We design the first node-differentially private algorithm for approximating the number of connected components in a graph. Given a database representing an $n$-vertex graph $G$ and a privacy parameter $\varepsilon$, our algorithm runs in polynomial time and, with probability $1-o(1)$, has additive error $\widetilde{O}(\frac{\Delta^*\ln\ln n}{\varepsilon}),$ where $\Delta^*$ is the smallest possible maximum degree of a spanning forest of $G.$ Node-differentially private algorithms are known only for a small number of database analysis tasks. A major obstacle for designing such an algorithm for the number of connected components is that this graph statistic is not robust to adding one node with arbitrary connections (a change that node-differential privacy is designed to hide): every graph is a neighbor of a connected graph. We overcome this by designing a family of efficiently computable Lipschitz extensions of the number of connected components or, equivalently, the size of a spanning forest. The construction of the extensions, which is at the core of our algorithm, is based on the forest polytope of $G.$ We prove several combinatorial facts about spanning forests, in particular, that a graph with no induced $\Delta$-stars has a spanning forest of degree at most $\Delta$. With this fact, we show that our Lipschitz extensions for the number of connected components equal the true value of the function for the largest possible monotone families of graphs. More generally, on all monotone sets of graphs, the $\ell_\infty$ error of our Lipschitz extensions is nearly optimal.

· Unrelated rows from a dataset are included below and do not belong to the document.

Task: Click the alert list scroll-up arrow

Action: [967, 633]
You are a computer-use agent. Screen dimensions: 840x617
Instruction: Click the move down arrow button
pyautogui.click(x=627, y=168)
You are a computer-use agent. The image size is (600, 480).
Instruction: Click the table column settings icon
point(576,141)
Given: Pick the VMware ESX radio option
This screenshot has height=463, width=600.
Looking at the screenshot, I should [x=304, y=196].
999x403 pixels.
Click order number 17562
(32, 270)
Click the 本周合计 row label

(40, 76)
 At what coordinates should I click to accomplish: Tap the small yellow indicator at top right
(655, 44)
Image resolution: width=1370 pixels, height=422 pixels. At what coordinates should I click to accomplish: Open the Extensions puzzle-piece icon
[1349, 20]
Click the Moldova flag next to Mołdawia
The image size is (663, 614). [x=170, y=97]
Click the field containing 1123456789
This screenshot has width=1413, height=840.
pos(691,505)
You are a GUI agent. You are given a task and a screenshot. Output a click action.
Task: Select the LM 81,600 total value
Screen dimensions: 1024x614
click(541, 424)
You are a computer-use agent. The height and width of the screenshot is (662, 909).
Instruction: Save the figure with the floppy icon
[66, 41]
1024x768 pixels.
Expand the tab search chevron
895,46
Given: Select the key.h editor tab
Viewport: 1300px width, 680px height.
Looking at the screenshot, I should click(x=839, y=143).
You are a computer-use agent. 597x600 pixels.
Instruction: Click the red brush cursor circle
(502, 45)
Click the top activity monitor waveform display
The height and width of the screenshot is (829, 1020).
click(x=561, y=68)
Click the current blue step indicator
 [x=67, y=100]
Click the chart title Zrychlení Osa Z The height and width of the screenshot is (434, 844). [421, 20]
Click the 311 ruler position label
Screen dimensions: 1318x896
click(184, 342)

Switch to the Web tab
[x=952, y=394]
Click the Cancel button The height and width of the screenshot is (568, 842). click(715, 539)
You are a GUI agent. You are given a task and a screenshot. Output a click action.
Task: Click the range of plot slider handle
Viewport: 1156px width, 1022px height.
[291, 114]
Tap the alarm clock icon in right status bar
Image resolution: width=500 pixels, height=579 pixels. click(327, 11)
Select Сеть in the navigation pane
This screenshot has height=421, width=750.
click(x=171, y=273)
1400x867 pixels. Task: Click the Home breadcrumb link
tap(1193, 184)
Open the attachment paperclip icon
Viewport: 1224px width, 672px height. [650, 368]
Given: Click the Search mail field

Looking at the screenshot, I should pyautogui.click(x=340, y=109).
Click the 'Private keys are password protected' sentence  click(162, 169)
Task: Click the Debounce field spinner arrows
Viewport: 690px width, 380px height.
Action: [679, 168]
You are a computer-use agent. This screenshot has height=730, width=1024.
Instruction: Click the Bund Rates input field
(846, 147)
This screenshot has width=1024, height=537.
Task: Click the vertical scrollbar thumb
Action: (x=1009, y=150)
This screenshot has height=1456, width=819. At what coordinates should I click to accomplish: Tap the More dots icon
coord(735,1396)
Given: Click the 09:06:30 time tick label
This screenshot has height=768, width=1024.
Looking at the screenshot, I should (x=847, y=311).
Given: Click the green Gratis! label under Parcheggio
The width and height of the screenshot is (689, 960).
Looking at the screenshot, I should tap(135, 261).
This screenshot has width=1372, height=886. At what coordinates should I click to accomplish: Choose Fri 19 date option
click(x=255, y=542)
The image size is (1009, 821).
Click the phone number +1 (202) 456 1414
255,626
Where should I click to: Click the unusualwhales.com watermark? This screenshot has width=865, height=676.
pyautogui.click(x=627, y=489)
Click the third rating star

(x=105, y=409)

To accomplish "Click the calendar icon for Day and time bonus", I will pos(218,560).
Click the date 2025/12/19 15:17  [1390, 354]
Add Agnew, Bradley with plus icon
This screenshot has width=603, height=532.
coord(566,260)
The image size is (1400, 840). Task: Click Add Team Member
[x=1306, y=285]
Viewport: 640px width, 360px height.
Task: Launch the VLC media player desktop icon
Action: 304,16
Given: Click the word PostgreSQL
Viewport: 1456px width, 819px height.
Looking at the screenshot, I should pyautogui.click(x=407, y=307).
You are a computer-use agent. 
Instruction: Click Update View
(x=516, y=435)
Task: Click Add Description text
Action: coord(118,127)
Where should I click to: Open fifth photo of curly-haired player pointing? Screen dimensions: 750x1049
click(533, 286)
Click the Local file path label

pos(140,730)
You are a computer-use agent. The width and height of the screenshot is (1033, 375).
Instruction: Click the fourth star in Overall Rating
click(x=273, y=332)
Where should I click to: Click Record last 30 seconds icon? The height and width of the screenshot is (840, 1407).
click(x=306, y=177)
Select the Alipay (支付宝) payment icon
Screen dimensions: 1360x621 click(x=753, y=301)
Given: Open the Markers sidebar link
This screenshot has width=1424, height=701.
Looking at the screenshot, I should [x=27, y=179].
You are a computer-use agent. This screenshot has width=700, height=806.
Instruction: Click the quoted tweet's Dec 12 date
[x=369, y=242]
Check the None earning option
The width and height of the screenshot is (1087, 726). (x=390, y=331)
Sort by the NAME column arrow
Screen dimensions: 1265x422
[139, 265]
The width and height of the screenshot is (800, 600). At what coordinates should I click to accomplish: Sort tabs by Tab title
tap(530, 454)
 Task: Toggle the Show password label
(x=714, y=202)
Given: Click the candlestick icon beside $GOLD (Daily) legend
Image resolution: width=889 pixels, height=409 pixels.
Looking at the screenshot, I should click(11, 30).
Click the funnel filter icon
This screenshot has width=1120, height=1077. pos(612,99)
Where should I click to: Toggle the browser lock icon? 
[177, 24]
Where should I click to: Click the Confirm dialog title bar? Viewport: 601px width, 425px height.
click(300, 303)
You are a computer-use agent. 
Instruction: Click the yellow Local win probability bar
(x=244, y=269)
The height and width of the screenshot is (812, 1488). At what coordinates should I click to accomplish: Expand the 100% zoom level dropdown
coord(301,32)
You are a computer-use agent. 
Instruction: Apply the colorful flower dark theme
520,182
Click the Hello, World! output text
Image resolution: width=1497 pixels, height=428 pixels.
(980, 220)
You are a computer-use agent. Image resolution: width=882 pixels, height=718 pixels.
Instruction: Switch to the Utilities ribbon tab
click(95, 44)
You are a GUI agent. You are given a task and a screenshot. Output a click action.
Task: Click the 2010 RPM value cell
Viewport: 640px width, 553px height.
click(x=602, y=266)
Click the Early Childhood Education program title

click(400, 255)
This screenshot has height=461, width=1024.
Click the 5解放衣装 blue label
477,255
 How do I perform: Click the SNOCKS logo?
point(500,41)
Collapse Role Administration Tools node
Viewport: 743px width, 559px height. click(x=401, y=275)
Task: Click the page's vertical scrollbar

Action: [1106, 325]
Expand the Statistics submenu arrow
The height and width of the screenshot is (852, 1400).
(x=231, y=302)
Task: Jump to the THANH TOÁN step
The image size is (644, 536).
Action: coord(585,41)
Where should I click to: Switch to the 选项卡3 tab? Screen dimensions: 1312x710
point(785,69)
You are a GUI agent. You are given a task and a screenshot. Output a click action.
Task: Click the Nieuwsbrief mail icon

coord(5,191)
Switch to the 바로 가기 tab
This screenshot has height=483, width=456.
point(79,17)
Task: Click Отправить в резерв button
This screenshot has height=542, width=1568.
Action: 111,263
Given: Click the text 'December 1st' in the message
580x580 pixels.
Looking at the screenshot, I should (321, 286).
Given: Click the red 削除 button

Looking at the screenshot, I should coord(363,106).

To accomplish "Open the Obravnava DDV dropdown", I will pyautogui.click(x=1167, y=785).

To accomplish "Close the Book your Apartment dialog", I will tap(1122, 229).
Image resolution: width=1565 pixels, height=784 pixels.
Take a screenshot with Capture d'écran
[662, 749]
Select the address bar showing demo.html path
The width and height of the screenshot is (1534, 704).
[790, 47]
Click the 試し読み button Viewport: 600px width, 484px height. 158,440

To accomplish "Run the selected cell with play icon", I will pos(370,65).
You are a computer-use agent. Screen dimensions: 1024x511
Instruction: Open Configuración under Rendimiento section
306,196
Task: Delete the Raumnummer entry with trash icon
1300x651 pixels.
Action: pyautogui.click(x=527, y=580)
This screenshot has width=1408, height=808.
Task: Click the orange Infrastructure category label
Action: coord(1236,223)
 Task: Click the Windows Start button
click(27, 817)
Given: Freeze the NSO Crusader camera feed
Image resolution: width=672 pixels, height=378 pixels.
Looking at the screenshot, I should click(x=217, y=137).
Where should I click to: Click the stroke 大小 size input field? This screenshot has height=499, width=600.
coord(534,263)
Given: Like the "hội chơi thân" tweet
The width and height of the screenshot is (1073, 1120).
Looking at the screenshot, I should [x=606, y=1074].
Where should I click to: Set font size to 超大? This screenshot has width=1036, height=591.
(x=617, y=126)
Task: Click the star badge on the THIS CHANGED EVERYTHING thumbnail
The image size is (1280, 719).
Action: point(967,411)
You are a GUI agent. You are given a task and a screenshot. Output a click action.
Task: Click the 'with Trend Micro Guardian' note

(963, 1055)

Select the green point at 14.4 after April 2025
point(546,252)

翻译：我们设计了首个节点差分隐私算法，用于近似图中连通分量的数量。给定一个表示$n$顶点图$G$的数据集和隐私参数$\varepsilon$，我们的算法在多项式时间内运行，并以$1-o(1)$的概率达到加性误差$\widetilde{O}(\frac{\Delta^*\ln\ln n}{\varepsilon})$，其中$\Delta^*$是$G$的生成森林中可能的最小最大度数。节点差分隐私算法目前仅适用于少数数据库分析任务。设计此类算法以估计连通分量数量的主要障碍在于：该图统计量对添加一个具有任意连接关系的节点（节点差分隐私旨在隐藏此类变化）并不鲁棒——每个图都与某个连通图互为邻居。我们通过设计一系列可高效计算的连通分量数量（等价于生成森林规模）的Lipschitz扩展来克服这一困难。这些扩展的构造（即我们算法的核心）基于$G$的森林多面体。我们证明了关于生成森林的若干组合事实，特别是：不含诱导$\Delta$星的图存在度数不超过$\Delta$的生成森林。基于此事实，我们证明了对于最大的单调图族，连通分量数量的Lipschitz扩展等于其真实函数值。更一般地，在所有单调图集上，我们的Lipschitz扩展的$\ell_\infty$误差接近最优。